As comunidades terapêuticas que estão no país hoje não têm nenhuma relação com o conceito elaborado por Maxwell Jones [psiquiatra sul-africano, radicado no Reino Unido]. Nesse caso havia participação de médicos, de enfermeiros, de toda uma gama de profissionais. Hoje essas instituições representam o oposto disso, elas não são vinculadas à qualquer perspectiva científica, sanitária, de atendimento médico-psicológico. São instituições sem nenhum protocolo, confinam as pessoas e, muitas vezes, dão a elas drogas que são piores do que as que elas tomam. Essas comunidades inclusive vêm sendo objeto de muitas denúncias, como verdadeiras fábricas de tortura, de trabalho escravo, de falta de direitos, o que por vezes as torna piores que penitenciárias.
A abstinência é o melhor caminho?
É uma das opções que deve ser sugerida ou respeitada se for de adesão voluntária. Se não, não vai funcionar. Dessa forma que está sendo proposta, ela viola princípios fundamentais da democracia. Colocá-la como única política de estado é um retrocesso enorme que compara o Brasil com países como as Filipinas e outros totalitários. Mas acredito que isso não será possível, quando perceberem a realidade da vida, do dia a dia...a única forma que você consegue melhorar é respeitando as vidas e escolhas [dos usuários].
Há menções à internação involuntária como política de drogas. Como o senhor avalia esse tipo de tratamento?
Para que não reincidam, a adesão precisa ser voluntária. Se o paciente não for voluntário, ele vai largar isso no primeiro momento. A adesão é o elemento central, se não houver adesão do paciente, passa a ser uma imposição. É claro que se o indivíduo é perigoso, se ele cometeu um crime, por exemplo, precisa ser detido. Mas considerar que antes de ele cometer qualquer ilegalidade ele pode ser internado à força, só porque faz mal a si próprio, é uma violação de um princípio básico.

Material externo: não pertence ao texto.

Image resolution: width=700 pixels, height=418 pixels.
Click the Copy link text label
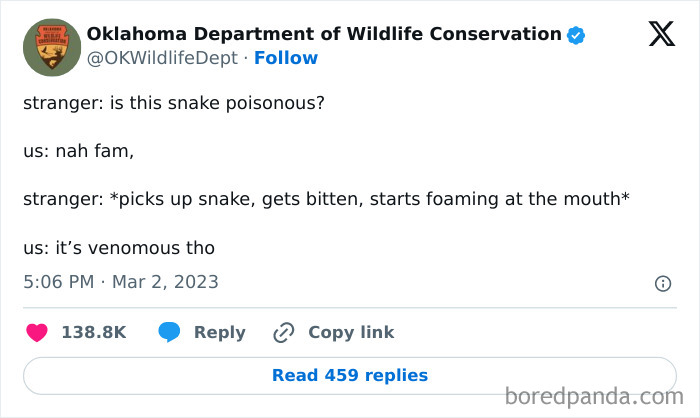(x=351, y=332)
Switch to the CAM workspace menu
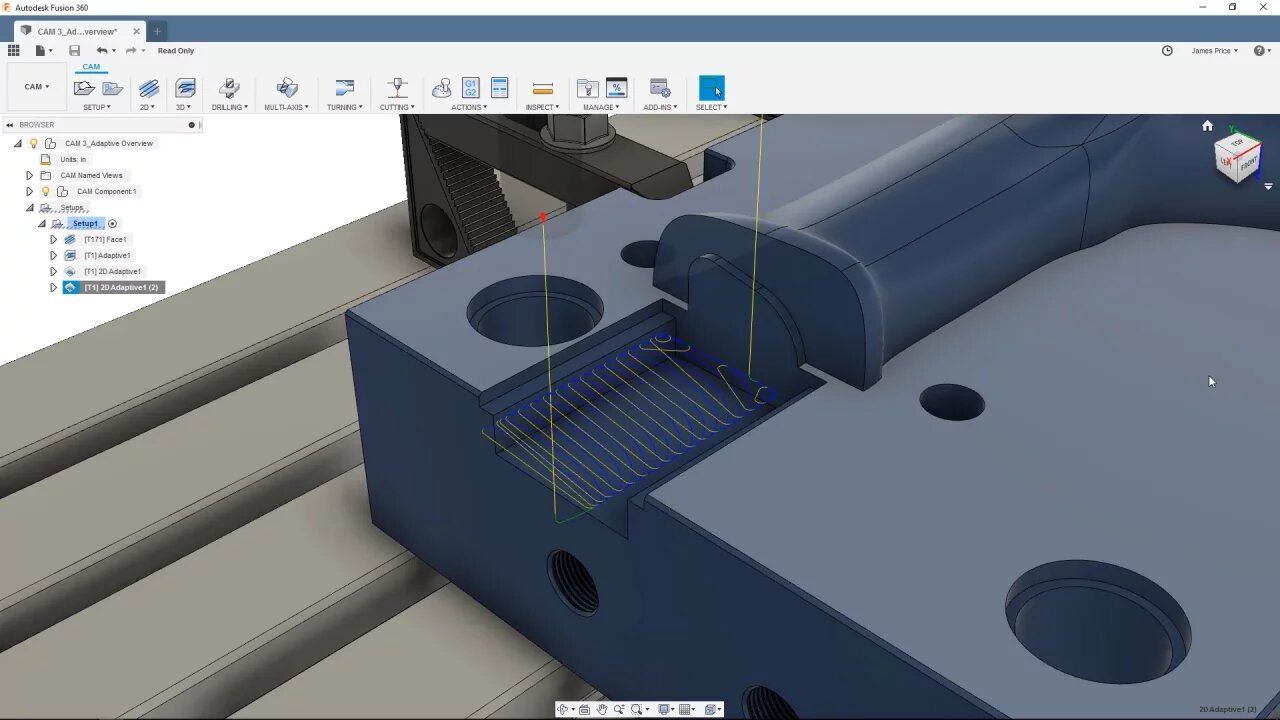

E a supressão da redução de danos, há algo que justifique?
É um paradigma defendido pela Organização Mundial da Saúde, vem sendo praticado com sucesso em países da América do Norte e da Europa. E existem bons exemplos no Brasil. O programa Braços Abertos, embora tenha mudado de nome para Redenção por causa da mudança de governo, continuou aplicando a redução de danos. A prefeitura foi obrigada a manter por conta do pragmatismo da situação. Então o poder público continua dando facilidades para moradia em hotel, para pequenos trabalhos, que são a melhor forma de ajudar os dependentes. Você não pode reduzir isso a uma doença, é um contexto social de degradação, e as populações mais frágeis são as mais vulneráveis em relação às drogas.
Em relação às políticas de drogas que vigoram em outros países, estamos no mesmo caminho?
Estamos no caminho oposto. Não tem nenhum país da Europa ou América do Norte que não tenha a redução de danos como política pública. Já visitei programas na Suíça, no Canadá, e existem muitos bons resultados. O Brasil vai na contramão disso. Em países como Inglaterra e Canadá, o próprio Estado fornece a substância para ser consumida em lugar asséptico, para [o usuário] não comprar do traficante.